▶ [EXERCISE DESCRIPTION]: Wherever the word "screenshot" occurs in the listing, copy the whole line.

▶ [DATA PROVIDED]:
┏━━

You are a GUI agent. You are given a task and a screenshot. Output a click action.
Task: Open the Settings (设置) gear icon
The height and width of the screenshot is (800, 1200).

┗━━
┏━━

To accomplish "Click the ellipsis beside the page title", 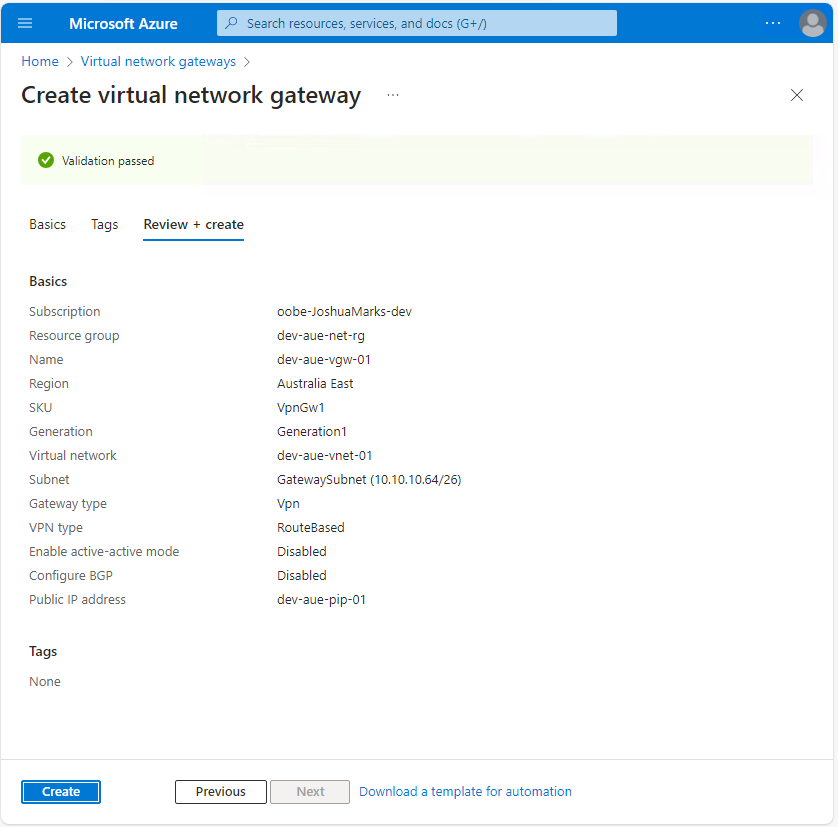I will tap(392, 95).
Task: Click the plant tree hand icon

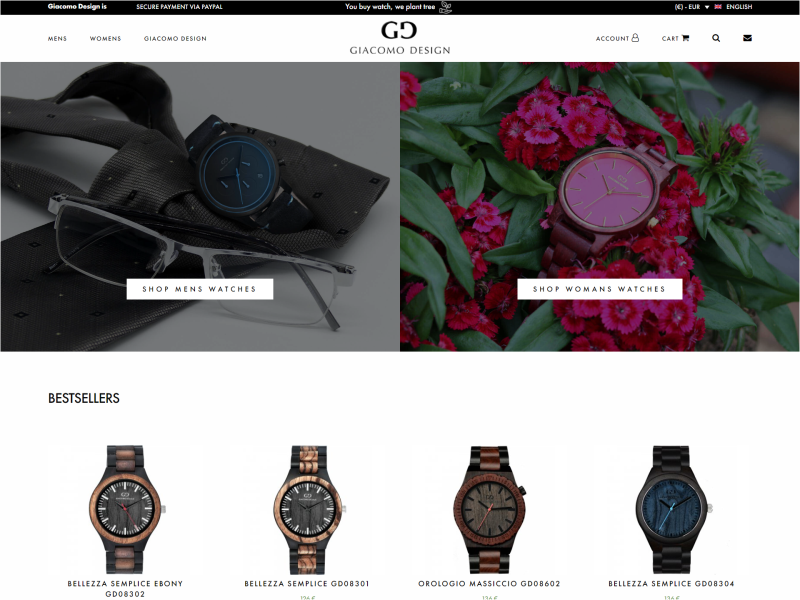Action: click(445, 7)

┗━━
┏━━

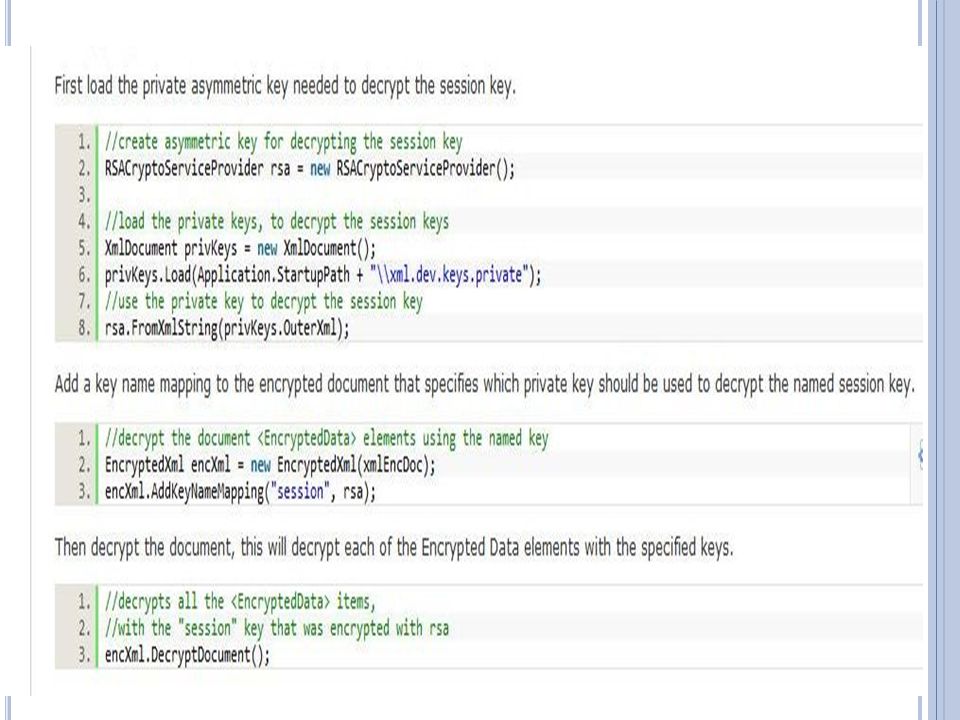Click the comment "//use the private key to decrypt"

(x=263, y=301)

┗━━

▶ [RESPONSE FOR THIS EXERCISE]:
You are a GUI agent. You are given a task and a screenshot. Output a click action.
The height and width of the screenshot is (800, 1200).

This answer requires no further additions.